IN THE COURT OF APPEAL OF THE STATE OF CALIFORNIA
FOURTH APPELLATE DISTRICT
DIVISION TWO
THE PEOPLE,
Plaintiff and Respondent, E074889
v. (Super.Ct.No. 16CR024469)
JUANANTONI REYES, OPINION
Defendant and Appellant.
APPEAL from the Superior Court of San Bernardino County. Eric M. Nakata,
Judge. Affirmed as modified in part, remanded with directions in part.
Victoria H. Stafford, under appointment by the Court of Appeal, for Defendant
and Appellant.
Xavier Becerra, Attorney General, Lance E. Winters, Chief Assistant Attorney
General, Julie L. Garland, Assistant Attorney General, Steve Oetting and Heather B.
Arambarri, Deputy Attorneys General, for Plaintiff and Respondent.
1
Defendant and appellant Juanantoni Reyes repeatedly molested his then five-year-
old grandniece over a two-month period. He was convicted of 12 counts of felony sexual
abuse and sentenced to consecutive terms on all counts to a total term of 180 years to life
in prison. On appeal, defendant contends (1) the trial court erred in imposing consecutive
terms because it mistakenly believed consecutive terms were mandatory; (2) the trial
court did not exercise informed discretion when it sentenced him because it did not know
whether it had the authority to stay sentences on some of the counts; and (3) the abstract
of judgment must be amended to reflect the correct designation of the offense of which
he was convicted in counts 1, 2, and 5 through 10. We agree the case must be remanded
for resentencing and that the abstract of judgment must be amended to correct the errors.
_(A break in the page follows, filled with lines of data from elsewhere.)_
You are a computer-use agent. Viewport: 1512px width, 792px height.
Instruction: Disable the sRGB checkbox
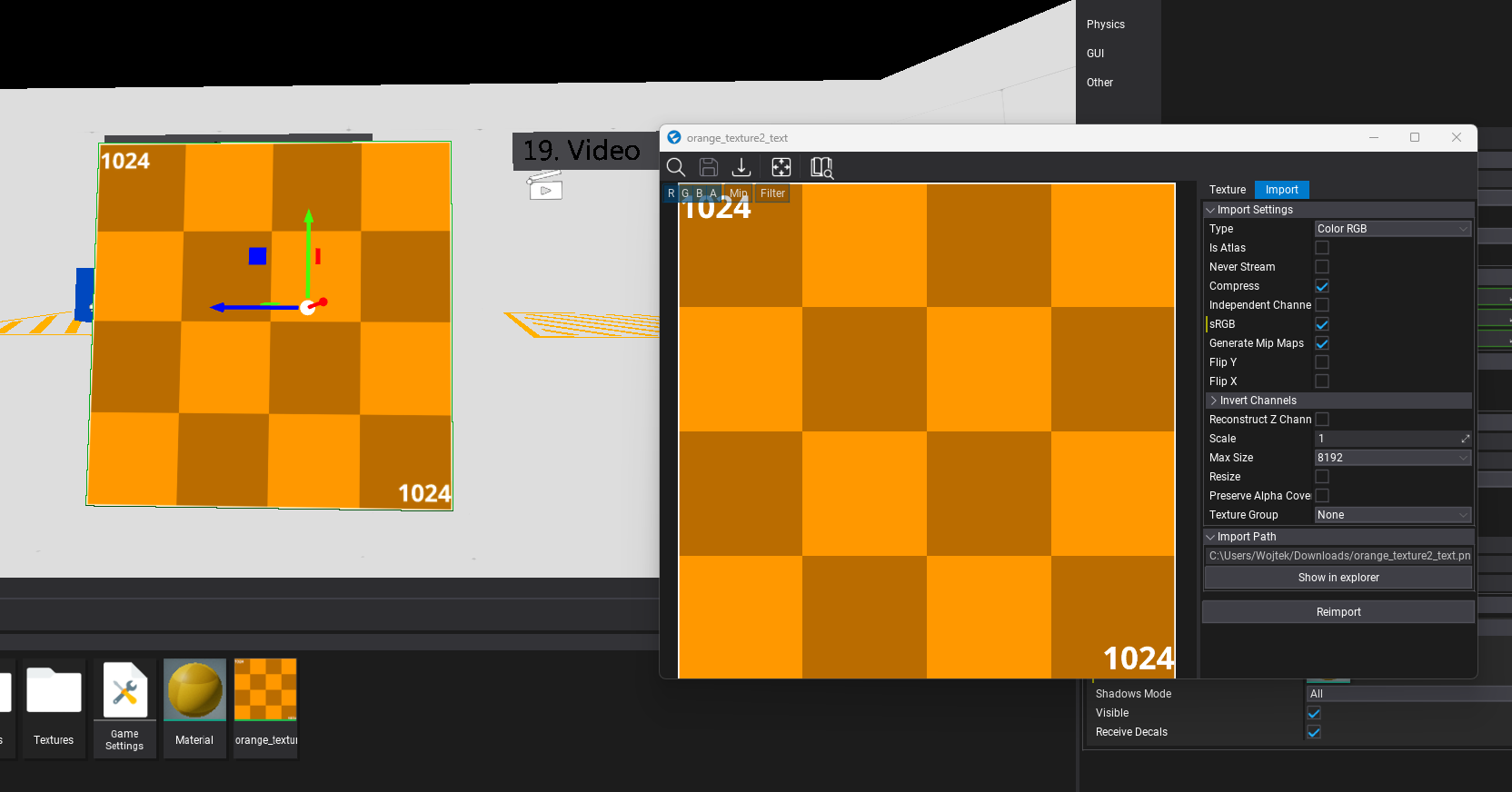coord(1322,324)
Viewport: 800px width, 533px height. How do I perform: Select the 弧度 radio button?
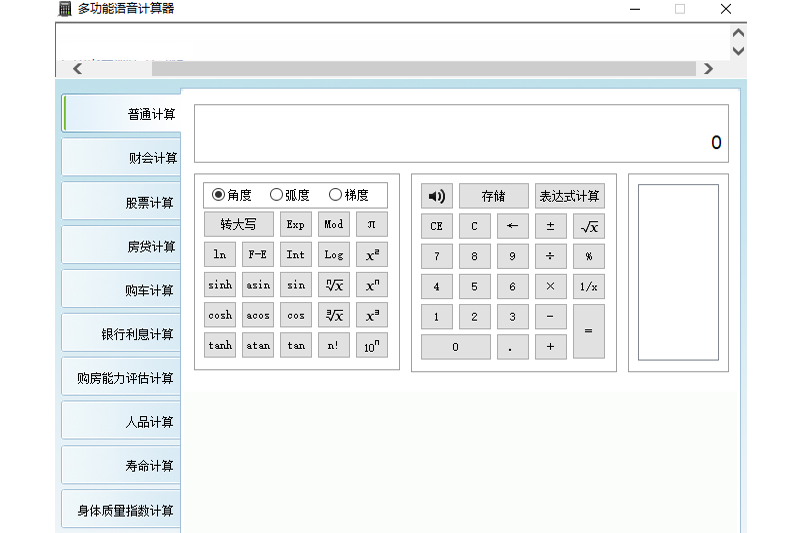[276, 195]
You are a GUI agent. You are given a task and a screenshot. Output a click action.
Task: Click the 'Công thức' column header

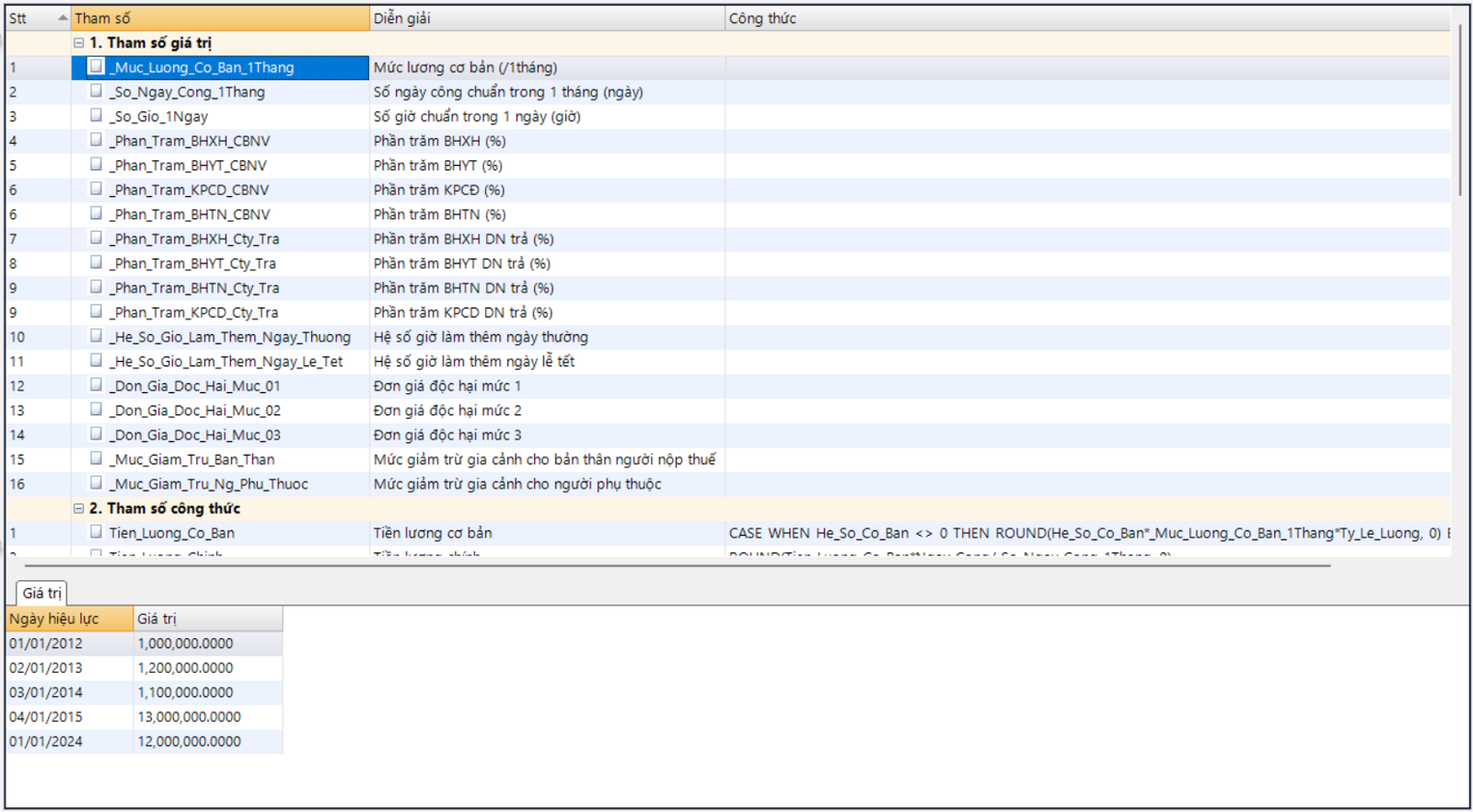click(x=1086, y=18)
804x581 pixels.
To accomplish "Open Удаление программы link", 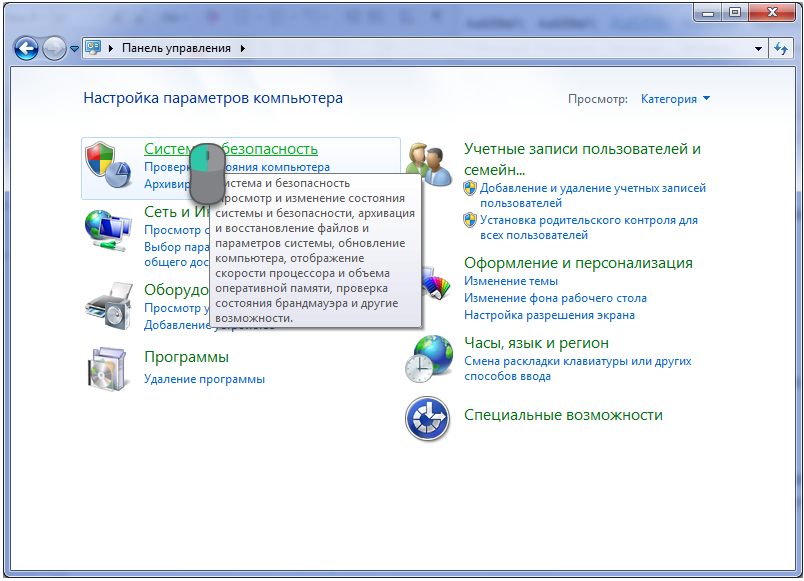I will pyautogui.click(x=204, y=379).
FACTUAL AND PROCEDURAL HISTORY
A. FACTUAL BACKGROUND
On June 5, 2016, S.S. was going to take his mother and father to Costco and
planned to have his uncle (defendant) babysit his five-year-old daughter at his house
while he was gone. While S.S. was backing his car out of the driveway, he decided to go
back into his house to get a water bottle. When he walked into the house, he saw A.S.
and defendant on the couch. A.S. was lying on her back with her legs spread apart over
defendant’s lap. Defendant had his fingers on A.S.’s vagina and was moving his hand in
a circular motion.
After S.S. walked in, defendant “freaked out” and “jumped up.” S.S. was enraged
and told defendant to get out of the house. Defendant confessed to S.S. that he had
2
touched A.S.’s vagina but denied penetrating her and claimed it was A.S.’s “fault.” S.S.
reported defendant to law enforcement, and defendant was arrested that day.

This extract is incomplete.